Source extract:

Endless Reasons to Travel

Since my quintessential experience exploring San Francisco — balancing my hometown of Philadelphia across the country — every new city has offered its own special charm.

Boston, Paradise Island, Spain and More

In Boston, the path along the Charles River invited walkers and bikers to gather and chat in outdoor glory. The astounding constellation of museums in Washington, D.C., filled each day with artful education while Georgetown’s collection of cozy restaurants and shops animated an easy-to-navigate college town. In Chicago, the towering architecture along The Magnificent Mile stretched the shape of another world-class
city.

On another trip to New York, the pulsing street life and international flavors at Rockefeller Center were guaranteed energizers. Baltimore’s Inner Harbor welcomed families marveling at the glass-enclosed aquarium, creating the sensation of becoming part of a colorful fish underworld.

In San Diego, the zoo provided an unforgettable proximity to pandas napping on tree branches in one of the largest-scale animal sanctuaries in the nation. During a trip to Florida, roller bladders whizzed around South Beach, artists sketched portraits on easels, and outdoor cafes lit up a vibrant nightlife.

Further afield in the Bahamas’ Paradise Island, a female taxi driver shared stories about universal dating woes. A German roommate at the island’s Club Med facility provided enlightenment about her country’s paid vacation policy for a minimum of four weeks. As American oglers openly gaped at various shapes and sizes on the island’s pristine beach, European’s ease with “natural” sunbathing was testimony to their nonchalant body comfort.

Satisfying a growing appetite for travel, the quaint streets lined with used bookstores and antique shops in Nottingham, England, delivered a small village’s walk back in time. An international literary festival in Hay-on-Wye reinforced the belief in the power of words to forge — or break — universal connections. In the emerald-green fields of Wales, sheep roamed freely while massive castles transported visitors to another century.

Directives:
a - Name every place mentioned in the travel essay's paragraph that begins "In Boston, the path along the Charles River," in the order the places appear.
b - Write a continuation of the travel essay, starting right after its last sentence.

Word and element pointing entries:
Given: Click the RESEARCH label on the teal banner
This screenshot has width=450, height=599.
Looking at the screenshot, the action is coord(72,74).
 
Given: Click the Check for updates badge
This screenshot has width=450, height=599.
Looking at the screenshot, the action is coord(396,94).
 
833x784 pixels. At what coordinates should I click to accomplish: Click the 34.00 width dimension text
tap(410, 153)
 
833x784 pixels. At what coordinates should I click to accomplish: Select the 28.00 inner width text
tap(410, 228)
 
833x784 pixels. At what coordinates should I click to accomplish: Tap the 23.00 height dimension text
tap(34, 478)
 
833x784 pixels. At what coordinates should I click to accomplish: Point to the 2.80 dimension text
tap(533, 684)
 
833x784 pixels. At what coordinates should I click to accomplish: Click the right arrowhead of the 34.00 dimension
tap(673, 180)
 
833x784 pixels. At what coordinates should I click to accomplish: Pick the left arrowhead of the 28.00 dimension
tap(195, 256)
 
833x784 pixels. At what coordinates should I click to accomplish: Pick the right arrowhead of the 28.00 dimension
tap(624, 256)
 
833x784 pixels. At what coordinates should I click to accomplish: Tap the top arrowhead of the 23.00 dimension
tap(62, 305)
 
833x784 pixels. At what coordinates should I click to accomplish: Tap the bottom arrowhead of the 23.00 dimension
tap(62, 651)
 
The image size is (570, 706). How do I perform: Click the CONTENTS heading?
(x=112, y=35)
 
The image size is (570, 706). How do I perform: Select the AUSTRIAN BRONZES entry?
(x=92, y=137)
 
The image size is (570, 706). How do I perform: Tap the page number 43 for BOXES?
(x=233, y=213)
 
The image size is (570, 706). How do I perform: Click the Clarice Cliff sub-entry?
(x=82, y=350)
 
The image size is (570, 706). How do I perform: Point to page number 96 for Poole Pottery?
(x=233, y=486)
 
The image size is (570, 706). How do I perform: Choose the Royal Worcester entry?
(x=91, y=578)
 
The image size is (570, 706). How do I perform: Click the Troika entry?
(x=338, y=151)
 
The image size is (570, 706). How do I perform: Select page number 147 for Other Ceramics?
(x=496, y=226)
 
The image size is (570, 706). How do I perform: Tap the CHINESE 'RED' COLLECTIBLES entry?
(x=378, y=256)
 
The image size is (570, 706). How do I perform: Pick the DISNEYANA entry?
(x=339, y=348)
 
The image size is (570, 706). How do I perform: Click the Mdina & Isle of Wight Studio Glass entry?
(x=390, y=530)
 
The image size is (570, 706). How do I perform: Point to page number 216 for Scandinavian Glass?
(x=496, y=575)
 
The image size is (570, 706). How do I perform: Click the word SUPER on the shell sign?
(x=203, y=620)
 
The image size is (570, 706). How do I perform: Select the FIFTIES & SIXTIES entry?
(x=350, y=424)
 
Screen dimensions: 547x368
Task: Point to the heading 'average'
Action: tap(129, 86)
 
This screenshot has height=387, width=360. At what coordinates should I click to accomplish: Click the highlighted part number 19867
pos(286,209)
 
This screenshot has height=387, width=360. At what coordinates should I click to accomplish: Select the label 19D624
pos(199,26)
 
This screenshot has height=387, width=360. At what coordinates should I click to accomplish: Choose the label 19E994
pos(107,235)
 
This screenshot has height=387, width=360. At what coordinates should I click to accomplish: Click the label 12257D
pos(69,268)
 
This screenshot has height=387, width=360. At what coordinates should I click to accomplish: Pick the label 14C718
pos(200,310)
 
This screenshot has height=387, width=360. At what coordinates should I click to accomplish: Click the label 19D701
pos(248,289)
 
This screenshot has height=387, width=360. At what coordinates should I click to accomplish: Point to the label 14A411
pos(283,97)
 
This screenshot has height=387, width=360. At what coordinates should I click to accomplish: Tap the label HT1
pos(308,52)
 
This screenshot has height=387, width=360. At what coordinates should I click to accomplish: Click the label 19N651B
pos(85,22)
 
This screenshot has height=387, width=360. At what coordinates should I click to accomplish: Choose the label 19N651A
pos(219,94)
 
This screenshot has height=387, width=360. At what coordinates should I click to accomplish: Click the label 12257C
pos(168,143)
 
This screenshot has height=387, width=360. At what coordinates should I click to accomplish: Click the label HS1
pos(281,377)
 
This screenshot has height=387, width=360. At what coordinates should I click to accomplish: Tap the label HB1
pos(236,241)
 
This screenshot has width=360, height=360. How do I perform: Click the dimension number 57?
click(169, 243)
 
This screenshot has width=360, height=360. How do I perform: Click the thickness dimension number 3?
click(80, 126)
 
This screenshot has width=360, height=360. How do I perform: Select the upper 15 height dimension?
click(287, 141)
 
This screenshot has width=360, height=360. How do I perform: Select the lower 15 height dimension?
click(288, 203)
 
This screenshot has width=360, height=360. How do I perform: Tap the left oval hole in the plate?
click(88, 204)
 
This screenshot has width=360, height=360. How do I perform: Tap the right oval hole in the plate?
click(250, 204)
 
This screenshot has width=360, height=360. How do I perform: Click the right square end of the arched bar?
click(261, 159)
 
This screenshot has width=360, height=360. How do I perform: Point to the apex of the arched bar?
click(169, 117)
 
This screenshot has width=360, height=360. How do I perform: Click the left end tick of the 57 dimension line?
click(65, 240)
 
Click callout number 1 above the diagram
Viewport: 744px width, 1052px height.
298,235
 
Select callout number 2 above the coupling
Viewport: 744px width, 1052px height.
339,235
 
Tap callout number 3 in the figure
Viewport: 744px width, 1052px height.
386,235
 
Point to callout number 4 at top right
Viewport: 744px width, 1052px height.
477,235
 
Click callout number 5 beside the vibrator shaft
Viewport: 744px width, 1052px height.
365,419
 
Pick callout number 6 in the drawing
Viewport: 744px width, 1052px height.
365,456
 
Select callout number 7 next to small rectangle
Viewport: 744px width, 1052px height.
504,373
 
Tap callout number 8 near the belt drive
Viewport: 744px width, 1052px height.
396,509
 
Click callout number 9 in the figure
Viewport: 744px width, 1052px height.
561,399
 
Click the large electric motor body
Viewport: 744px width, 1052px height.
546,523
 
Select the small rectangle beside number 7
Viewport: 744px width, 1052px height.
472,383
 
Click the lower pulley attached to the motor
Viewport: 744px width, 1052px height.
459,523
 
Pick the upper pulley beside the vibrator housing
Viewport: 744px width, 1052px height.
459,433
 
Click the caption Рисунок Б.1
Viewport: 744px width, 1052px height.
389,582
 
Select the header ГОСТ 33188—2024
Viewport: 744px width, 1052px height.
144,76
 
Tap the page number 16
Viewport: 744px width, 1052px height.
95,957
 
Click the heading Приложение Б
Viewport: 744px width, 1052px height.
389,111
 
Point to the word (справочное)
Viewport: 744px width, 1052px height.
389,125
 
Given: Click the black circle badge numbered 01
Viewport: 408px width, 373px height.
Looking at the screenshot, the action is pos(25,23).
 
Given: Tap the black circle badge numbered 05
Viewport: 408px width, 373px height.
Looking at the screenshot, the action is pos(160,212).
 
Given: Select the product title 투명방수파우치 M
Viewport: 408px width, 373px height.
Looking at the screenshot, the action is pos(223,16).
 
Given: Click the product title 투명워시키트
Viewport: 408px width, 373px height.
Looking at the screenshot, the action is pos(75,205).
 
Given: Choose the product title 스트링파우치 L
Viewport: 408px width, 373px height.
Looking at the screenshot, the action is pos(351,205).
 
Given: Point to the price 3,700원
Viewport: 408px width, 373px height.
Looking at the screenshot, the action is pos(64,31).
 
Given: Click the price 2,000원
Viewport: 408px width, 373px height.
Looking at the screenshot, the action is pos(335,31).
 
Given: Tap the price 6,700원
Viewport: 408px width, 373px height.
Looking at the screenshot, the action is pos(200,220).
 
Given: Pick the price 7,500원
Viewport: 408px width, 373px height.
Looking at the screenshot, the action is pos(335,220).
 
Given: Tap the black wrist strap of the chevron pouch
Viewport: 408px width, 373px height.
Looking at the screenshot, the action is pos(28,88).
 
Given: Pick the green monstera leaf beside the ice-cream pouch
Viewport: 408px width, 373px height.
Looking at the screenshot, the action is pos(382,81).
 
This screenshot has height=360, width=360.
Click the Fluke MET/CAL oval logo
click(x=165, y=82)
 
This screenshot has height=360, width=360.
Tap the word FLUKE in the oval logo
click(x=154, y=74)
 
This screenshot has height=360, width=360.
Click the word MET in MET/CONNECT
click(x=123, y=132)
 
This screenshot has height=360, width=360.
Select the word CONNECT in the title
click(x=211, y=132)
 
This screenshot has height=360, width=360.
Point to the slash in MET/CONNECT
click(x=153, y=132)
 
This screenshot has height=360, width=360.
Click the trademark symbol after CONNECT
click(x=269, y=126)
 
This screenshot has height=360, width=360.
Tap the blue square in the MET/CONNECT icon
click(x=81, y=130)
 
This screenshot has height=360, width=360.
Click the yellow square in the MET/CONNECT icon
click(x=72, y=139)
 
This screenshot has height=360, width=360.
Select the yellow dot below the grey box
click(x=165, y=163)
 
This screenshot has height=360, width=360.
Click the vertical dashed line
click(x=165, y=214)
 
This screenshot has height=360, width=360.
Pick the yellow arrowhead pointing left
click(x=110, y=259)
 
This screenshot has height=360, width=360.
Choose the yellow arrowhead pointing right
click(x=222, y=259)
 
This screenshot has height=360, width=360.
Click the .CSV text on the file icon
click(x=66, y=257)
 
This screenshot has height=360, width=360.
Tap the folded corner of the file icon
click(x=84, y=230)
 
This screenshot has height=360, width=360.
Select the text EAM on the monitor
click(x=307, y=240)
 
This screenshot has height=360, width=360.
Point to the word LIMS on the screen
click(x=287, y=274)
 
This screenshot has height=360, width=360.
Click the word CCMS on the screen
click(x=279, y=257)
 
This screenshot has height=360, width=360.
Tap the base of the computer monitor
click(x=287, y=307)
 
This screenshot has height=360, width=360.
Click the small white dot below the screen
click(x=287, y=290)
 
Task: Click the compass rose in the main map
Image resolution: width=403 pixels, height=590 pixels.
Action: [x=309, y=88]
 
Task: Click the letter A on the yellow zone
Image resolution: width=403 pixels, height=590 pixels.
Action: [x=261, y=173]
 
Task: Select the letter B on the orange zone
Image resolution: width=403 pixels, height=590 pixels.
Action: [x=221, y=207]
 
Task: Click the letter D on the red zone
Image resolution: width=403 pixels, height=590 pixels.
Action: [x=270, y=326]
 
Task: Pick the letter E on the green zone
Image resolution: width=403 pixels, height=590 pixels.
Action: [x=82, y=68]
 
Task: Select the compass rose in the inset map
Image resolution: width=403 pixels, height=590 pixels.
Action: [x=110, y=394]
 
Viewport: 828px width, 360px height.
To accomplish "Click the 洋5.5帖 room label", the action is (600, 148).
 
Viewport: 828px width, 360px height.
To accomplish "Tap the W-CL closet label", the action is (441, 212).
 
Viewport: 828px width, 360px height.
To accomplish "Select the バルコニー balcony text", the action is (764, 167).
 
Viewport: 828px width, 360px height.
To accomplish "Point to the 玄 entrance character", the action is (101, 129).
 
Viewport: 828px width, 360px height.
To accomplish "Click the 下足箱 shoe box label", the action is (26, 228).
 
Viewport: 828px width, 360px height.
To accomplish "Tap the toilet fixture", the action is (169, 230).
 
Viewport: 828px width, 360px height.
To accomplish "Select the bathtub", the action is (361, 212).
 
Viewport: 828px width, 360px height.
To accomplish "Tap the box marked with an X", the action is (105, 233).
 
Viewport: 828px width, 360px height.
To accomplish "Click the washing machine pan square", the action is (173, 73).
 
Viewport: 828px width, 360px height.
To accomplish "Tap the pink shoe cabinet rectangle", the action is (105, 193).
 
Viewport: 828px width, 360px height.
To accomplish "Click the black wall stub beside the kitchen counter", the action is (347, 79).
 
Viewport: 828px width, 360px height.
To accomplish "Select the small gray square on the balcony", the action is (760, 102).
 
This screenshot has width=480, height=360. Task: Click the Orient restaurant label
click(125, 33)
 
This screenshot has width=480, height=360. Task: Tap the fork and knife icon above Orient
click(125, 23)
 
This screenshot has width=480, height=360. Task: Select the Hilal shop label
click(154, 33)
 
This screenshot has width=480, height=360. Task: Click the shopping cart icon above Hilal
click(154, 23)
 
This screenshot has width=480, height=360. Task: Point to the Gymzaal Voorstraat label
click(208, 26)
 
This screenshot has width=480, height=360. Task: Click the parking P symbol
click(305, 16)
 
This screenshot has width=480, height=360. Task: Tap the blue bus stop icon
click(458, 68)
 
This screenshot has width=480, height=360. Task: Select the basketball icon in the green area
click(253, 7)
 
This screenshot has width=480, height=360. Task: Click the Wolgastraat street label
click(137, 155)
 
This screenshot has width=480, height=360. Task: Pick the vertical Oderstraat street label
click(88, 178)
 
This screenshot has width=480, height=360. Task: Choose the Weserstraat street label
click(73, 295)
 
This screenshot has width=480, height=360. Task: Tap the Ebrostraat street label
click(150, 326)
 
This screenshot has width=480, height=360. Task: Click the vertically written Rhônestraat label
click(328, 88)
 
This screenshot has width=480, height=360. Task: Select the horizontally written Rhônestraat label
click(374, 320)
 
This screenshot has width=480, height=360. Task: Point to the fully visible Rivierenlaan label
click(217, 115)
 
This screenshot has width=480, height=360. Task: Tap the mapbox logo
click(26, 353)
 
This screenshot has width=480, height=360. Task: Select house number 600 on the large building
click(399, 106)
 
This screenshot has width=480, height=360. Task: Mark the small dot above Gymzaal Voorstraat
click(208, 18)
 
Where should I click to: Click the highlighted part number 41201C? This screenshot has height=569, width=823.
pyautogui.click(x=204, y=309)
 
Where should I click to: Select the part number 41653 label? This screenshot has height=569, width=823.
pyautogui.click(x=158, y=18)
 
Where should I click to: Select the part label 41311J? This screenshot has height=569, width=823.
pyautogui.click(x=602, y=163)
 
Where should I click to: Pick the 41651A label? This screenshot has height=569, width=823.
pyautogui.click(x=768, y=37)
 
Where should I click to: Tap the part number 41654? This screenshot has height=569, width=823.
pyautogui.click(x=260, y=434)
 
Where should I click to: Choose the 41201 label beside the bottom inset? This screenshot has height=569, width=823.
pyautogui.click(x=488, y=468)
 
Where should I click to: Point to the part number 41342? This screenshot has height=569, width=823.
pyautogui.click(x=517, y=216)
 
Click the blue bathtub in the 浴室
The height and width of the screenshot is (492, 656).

Written responses:
a - Boston, the Charles River, Washington, D.C., Georgetown, Chicago, The Magnificent Mile

b -
In Costa del Sol, Spain, elderly women sweeping steps energetically and tending flowerpots meticulously offered insight about a beneficial lifestyle for longevity. Two-person boats with foot pedals, operated like a bicycle in the Mediterranean, offered a thrill for even the most entrenched landlubber. During late-night performances in venues along the city’s central balustrade, Flamenco dancers clicked their heels
proudly — asserting the culture’s spirit.

Vivid Snapshots of Extraordinary Places

Decades later, each of these vivid snapshots of extraordinary places — around the country and world — continue to provide a bright moment on a dreary day. Although these trips involved a certain degree of inconvenience away from the security, familiarity and comfort of home, they have added multicolor layers to an otherwise one-dimensional understanding of the world.

Years ago, others’ obsessive talk about travel was a mysterious fascination. Before visiting a new city, people and places appeared basically the same.

But that was a grave misperception.

Common Experiences and Views of the World

We may all have common experiences involving families, jobs, love, loss, joy and aging. But our cultural heritage, the way we live and our view of the world — from the spot we happened to land or choose to live — varies substantially.

Surely, waking up every day along a coastline with the sound of water serenading the rhythms of a day has to impact one’s outlook and attitudes. For cultures that value the importance of vacation time —and the health of employees — the drive for nonstop work and wealth must assume different proportions.

In cities and countries where residents from many backgrounds have settled, a level of tolerating differences — or at least a necessary effort in that direction — emerges, even on the surface, out of sheer necessity.

Although nesting in the comfort of our own home is often easier, cheaper and simpler, traveling to new places invites us to stretch both our physical and mental boundaries. Despite some initial discomforts, perhaps accidentally bumping an unfamiliar leg in a small space, at the start of a trip, is the first step toward enlarging our experiences — and bursting each other’s protective bubble.

Bon voyage! Send us a postcard, and post a comment to share your travel experiences….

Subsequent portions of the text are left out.